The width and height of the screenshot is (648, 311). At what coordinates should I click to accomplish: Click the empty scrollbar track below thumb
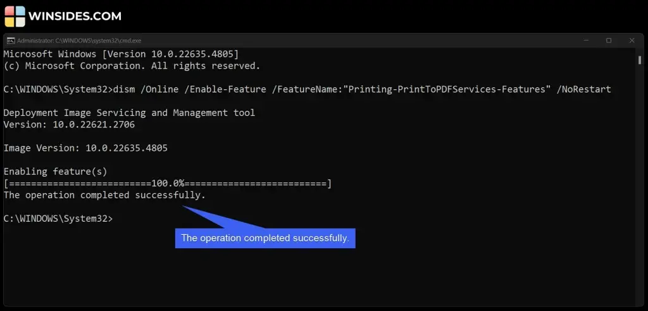(x=640, y=186)
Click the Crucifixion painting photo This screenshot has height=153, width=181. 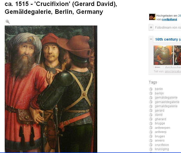51,89
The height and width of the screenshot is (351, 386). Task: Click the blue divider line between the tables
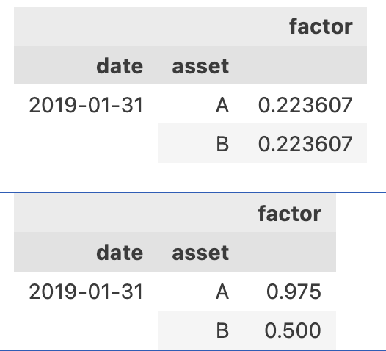[x=193, y=192]
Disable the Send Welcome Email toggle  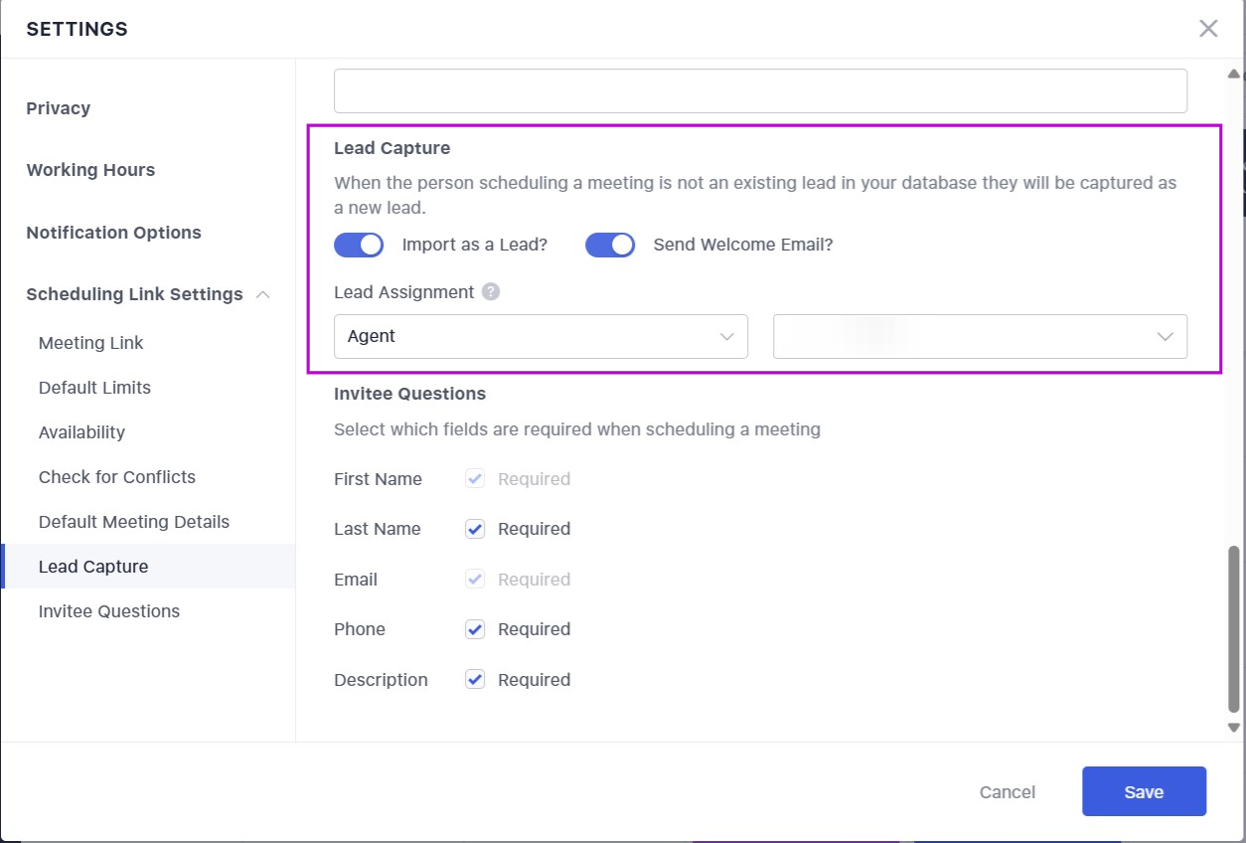(610, 245)
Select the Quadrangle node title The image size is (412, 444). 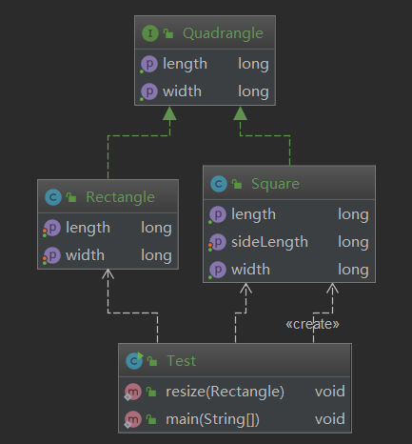pos(223,33)
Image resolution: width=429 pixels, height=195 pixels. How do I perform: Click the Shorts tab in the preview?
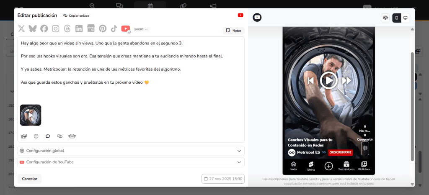(x=311, y=166)
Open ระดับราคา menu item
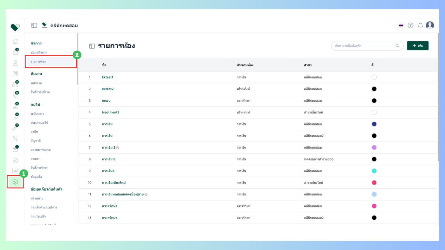445x250 pixels. point(37,114)
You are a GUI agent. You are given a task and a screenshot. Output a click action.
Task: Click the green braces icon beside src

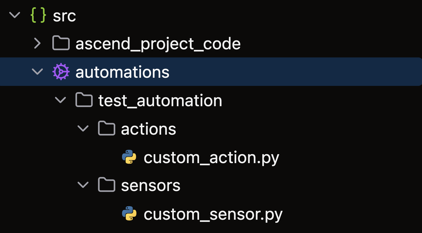pyautogui.click(x=38, y=15)
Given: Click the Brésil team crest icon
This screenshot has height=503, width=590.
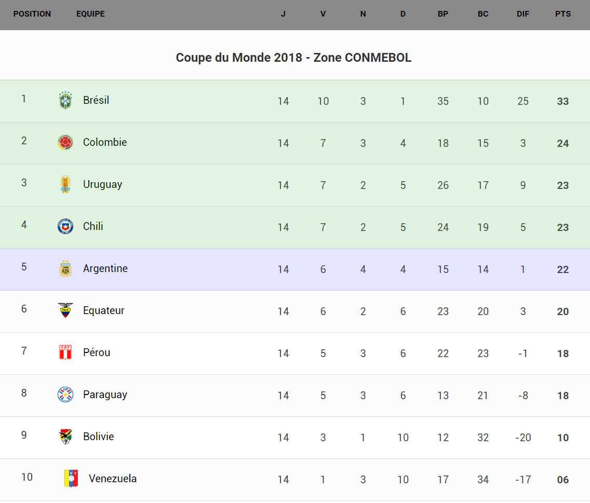Looking at the screenshot, I should [x=65, y=101].
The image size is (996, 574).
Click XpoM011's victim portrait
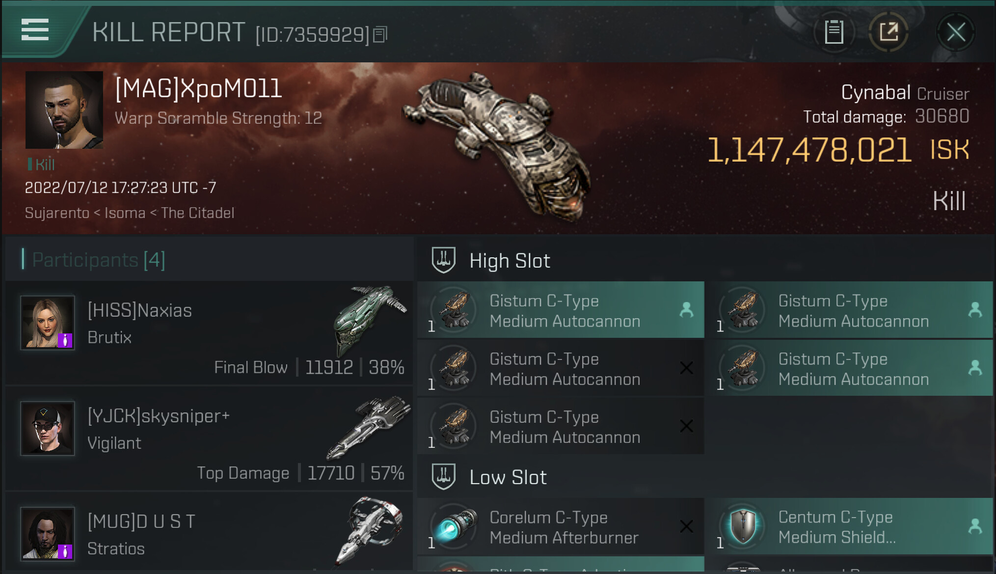[x=64, y=110]
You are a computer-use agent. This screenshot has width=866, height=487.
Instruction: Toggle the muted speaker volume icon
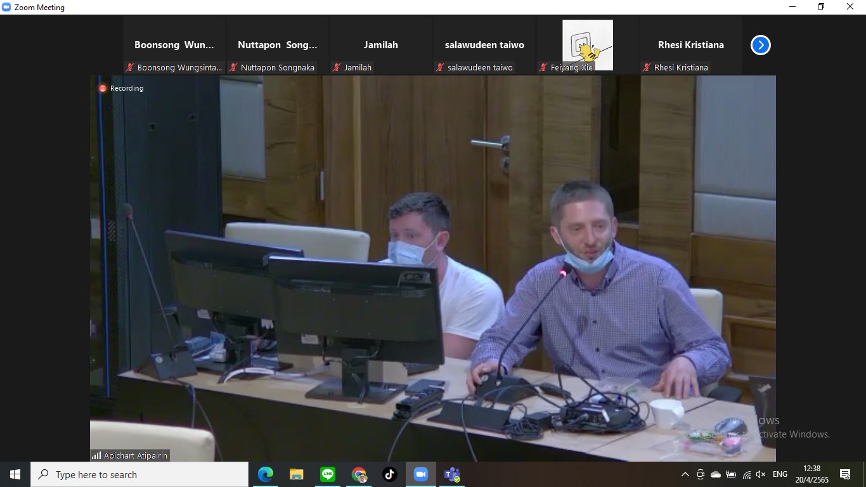761,474
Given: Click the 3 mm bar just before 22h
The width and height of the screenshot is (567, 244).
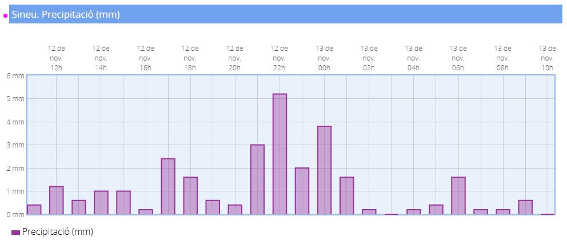Looking at the screenshot, I should (x=257, y=179).
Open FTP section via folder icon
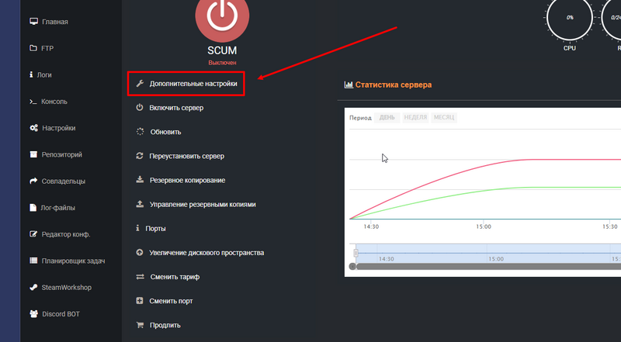Viewport: 621px width, 342px height. [x=33, y=48]
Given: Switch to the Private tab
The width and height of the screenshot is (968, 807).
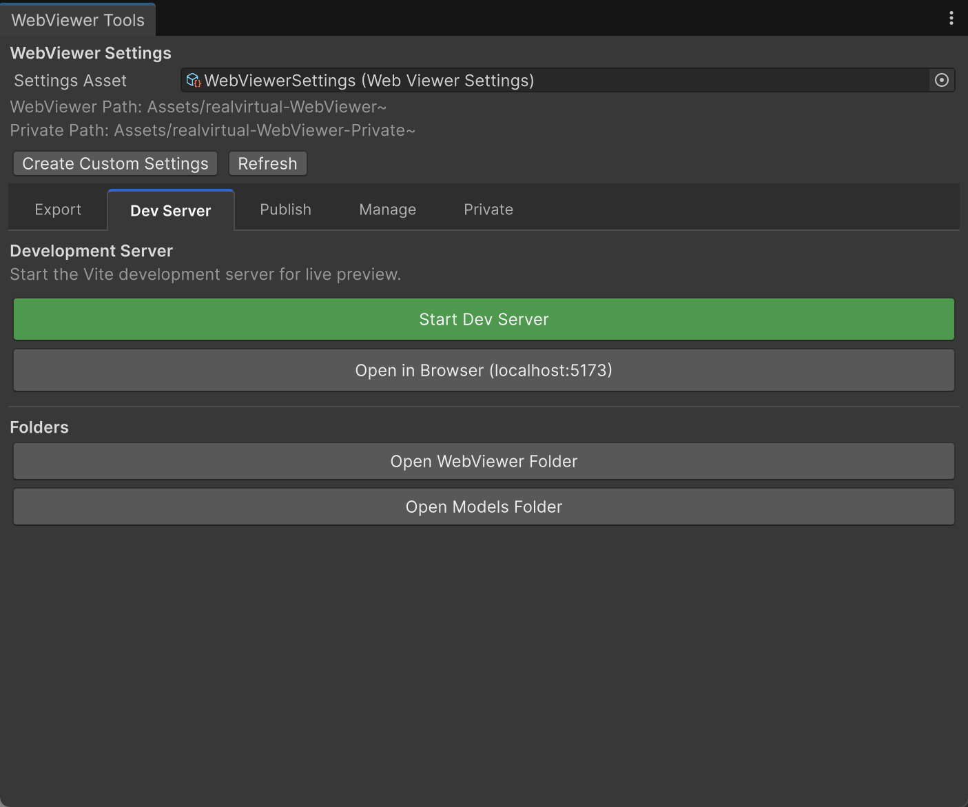Looking at the screenshot, I should coord(488,210).
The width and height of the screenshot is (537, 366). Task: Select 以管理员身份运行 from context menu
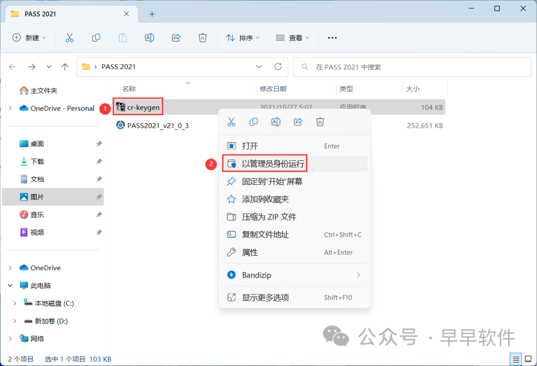click(273, 164)
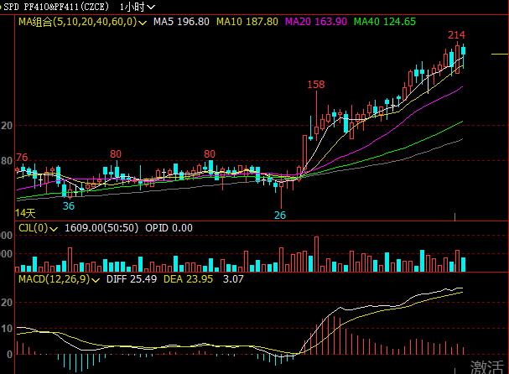Click the yellow DEA 23.95 label
The height and width of the screenshot is (374, 509).
(x=189, y=278)
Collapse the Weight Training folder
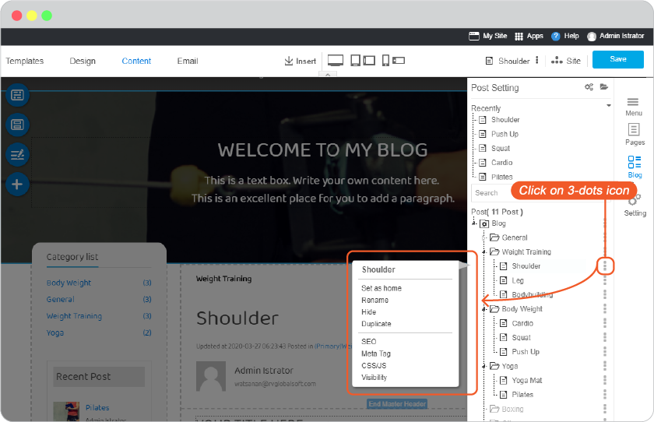654x422 pixels. click(x=484, y=251)
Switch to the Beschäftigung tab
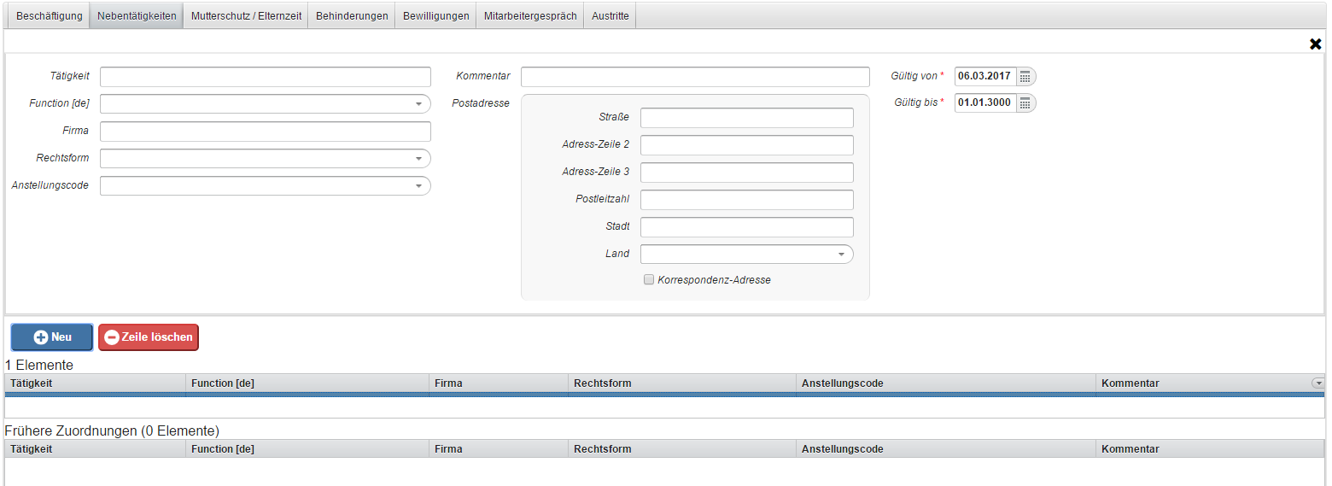The height and width of the screenshot is (486, 1332). click(50, 16)

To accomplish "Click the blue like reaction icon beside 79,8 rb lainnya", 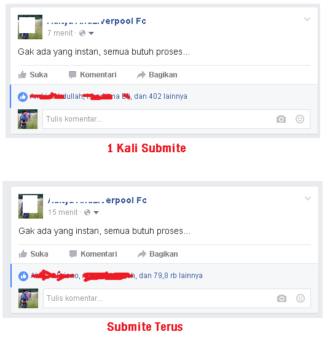I will (x=23, y=276).
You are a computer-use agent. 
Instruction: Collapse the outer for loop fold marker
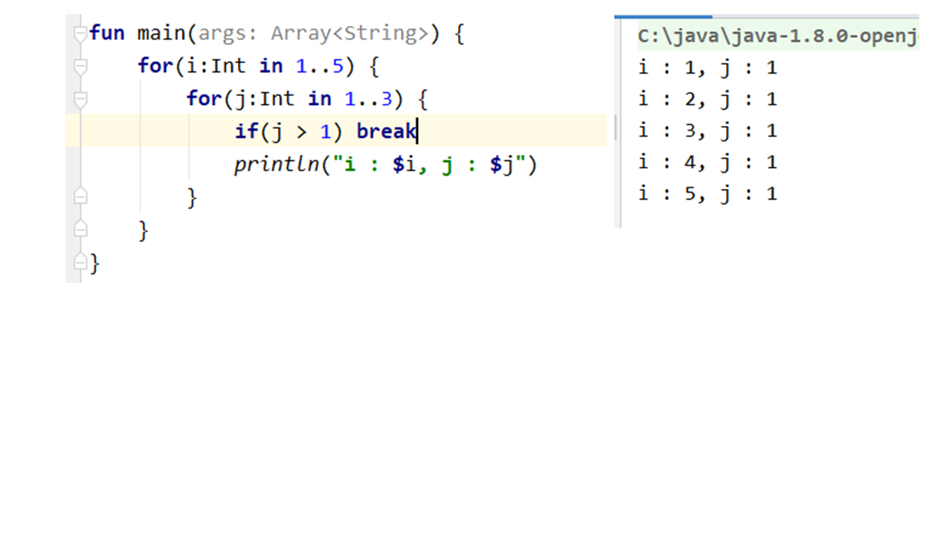[80, 67]
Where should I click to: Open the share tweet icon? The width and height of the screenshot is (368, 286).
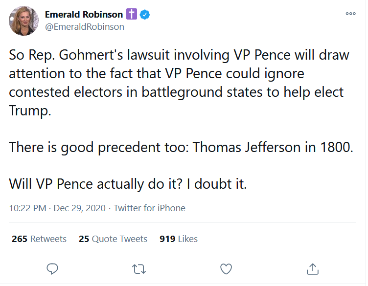click(313, 269)
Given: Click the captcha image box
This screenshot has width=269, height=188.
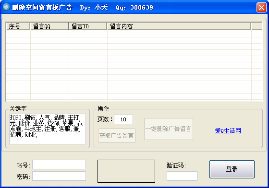Looking at the screenshot, I should [x=126, y=171].
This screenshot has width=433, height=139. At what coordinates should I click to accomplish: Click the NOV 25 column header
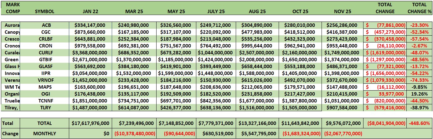click(x=342, y=12)
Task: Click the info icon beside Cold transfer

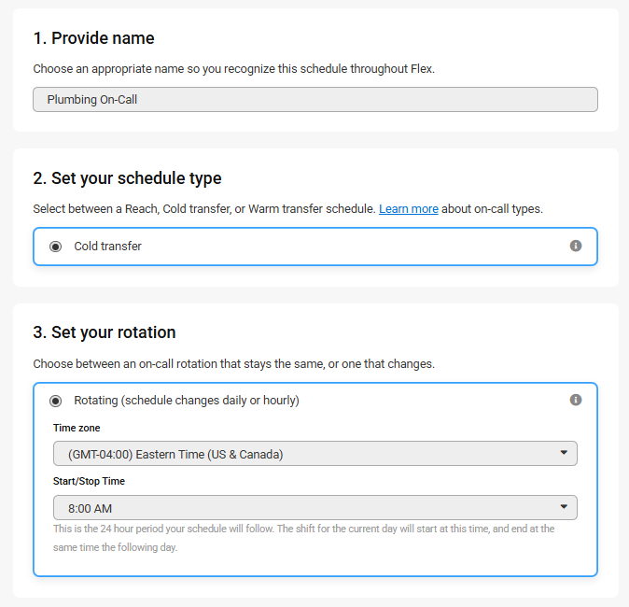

Brief
Count how many lines in the data contain the word "computer", giving the number without comment.

Result
2